South Sudan becomes Independent
Tomorrow marks a very important day for the African continent as South Sudan finally becomes an independent state and Africa’s youngest country. The 9th of July will be a great day in African history, and in the global pursuit of peace and democracy.
Many Sudanese, young and old, have been dreaming about this day for most of their lives. I have looked into many faces during my travels through South Sudan – young and old. I have heard the stories of horror and loss, of pain and suffering, of hunger and thirst yet ultimately of hope that freedom is attainable. The day will certainly be a joyous one in the capital city of Juba, but also in the many small and remote towns and villages. Many will also be saddened by the memories of those countless brave men, women and children whose lives were sacrificed in the South’s long battle for freedom.

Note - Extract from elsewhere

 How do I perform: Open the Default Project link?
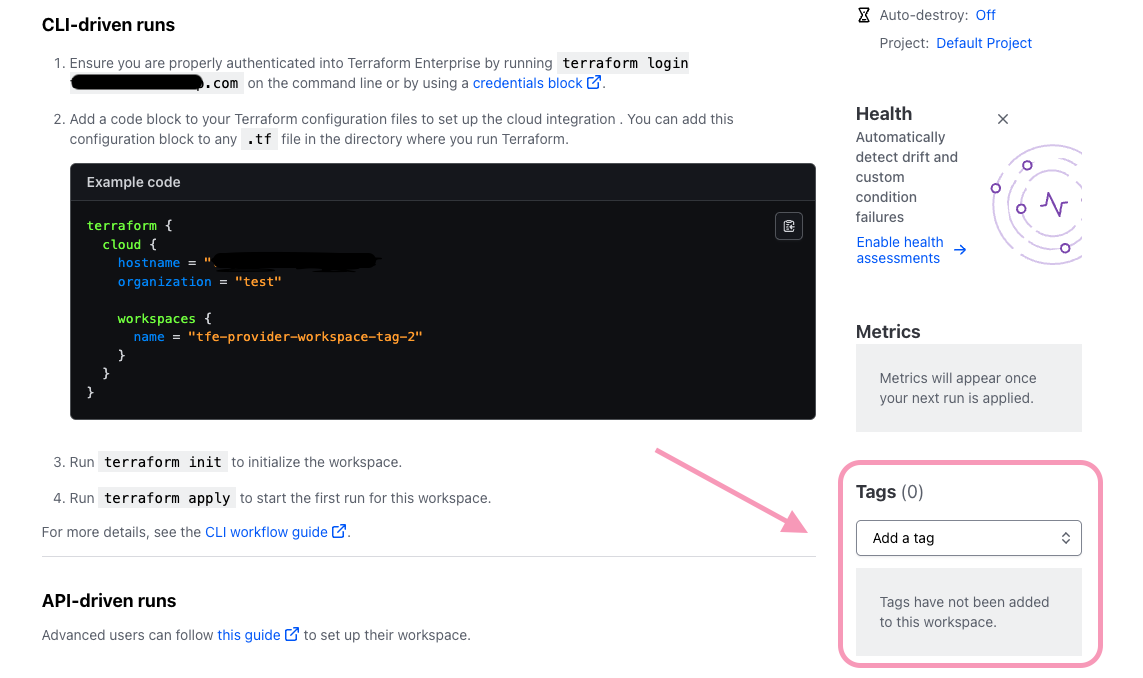(x=984, y=43)
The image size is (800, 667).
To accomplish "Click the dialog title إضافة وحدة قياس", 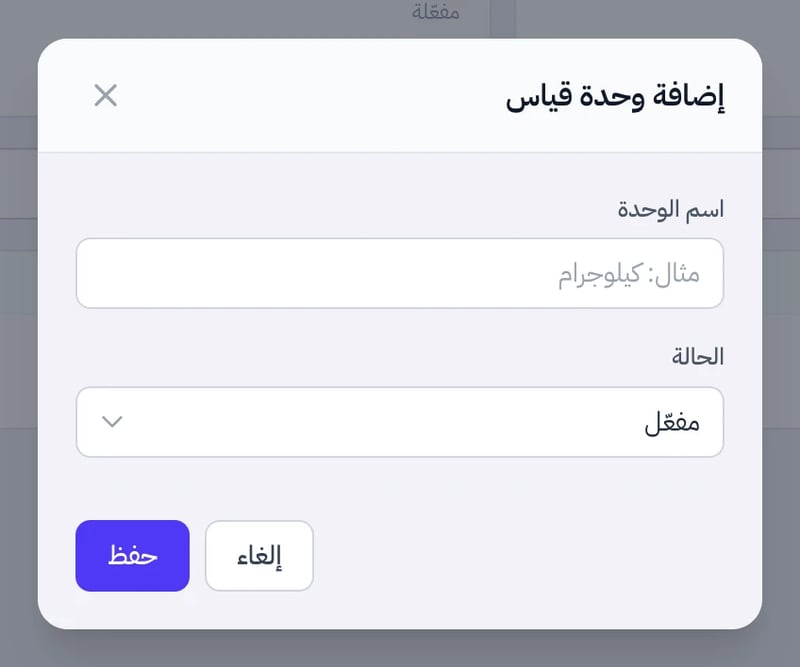I will pyautogui.click(x=615, y=96).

South Africa has played an important role in South Sudan’s pursuit of peace, primarily through former President Thabo Mbeki’s mediation as part of the AU’s High Level Implementation Panel on Sudan. Despite some criticism of the panel’s achievements and impact, Mbeki has been working with policy-makers and community leaders across Sudan until very recently, to set up peace agreements in politically unstable areas.
The South African National Defense Force (SANDF) has also arrived in Juba to assist with security measures and to stand guard as the celebrations kick off tomorrow.

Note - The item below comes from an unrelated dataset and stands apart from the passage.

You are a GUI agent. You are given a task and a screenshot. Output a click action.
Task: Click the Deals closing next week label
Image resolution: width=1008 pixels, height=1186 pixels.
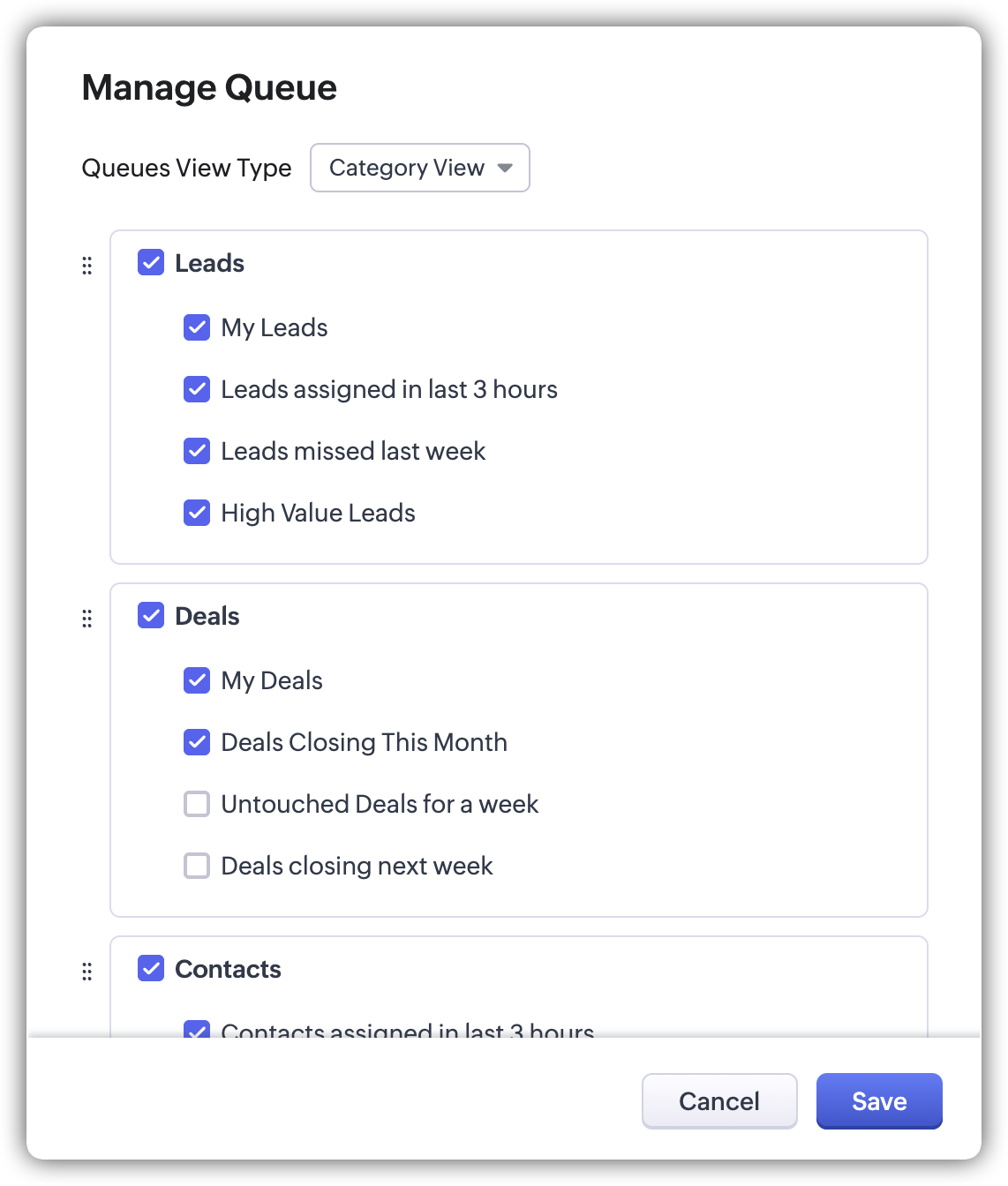point(357,866)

This important transition will be well worth observing through broadcast and online coverage. And if you have ever wondered what it takes to set up a nation, take a look at this interesting article, which explains the difficult processes of agreeing on a national anthem (listen/watch), currency, flag and constitution, admission to the United Nations, and the complexity of finding an internet domain when your country acronym is ‘SS’.

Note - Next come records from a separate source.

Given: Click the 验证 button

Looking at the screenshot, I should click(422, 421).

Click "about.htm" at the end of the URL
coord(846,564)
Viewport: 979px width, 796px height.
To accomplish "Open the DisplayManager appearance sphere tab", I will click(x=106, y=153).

The IJR will soon be releasing a forthcoming book titled Pain, Hope and Patience: The Lives of Women in South Sudan – an edited collection of new research and analysis by a selection of Sudanese and non-Sudanese authors outlining the experiences and contributions of women to South Sudan’s path to freedom. It is the first of its kind. By telling the stories of many brave women, the book highlights some of the tremendous challenges related to gender in South Sudan today. These are, amongst others: a lack of access to education for women, the prevalence of highly patriarchal traditions and customs, partially as enshrined in patriarchal customary law framework, and poor health care services, resulting in the highest maternal mortality rate in the world. It is our hope that the book will contribute meaningfully to the creation of a policy framework that is in line with the new country’s bill of rights.
Beyond this, IJR will continue its work with community leaders and policy makers to assist the new state in pursuing post-independence peace and reconciliation.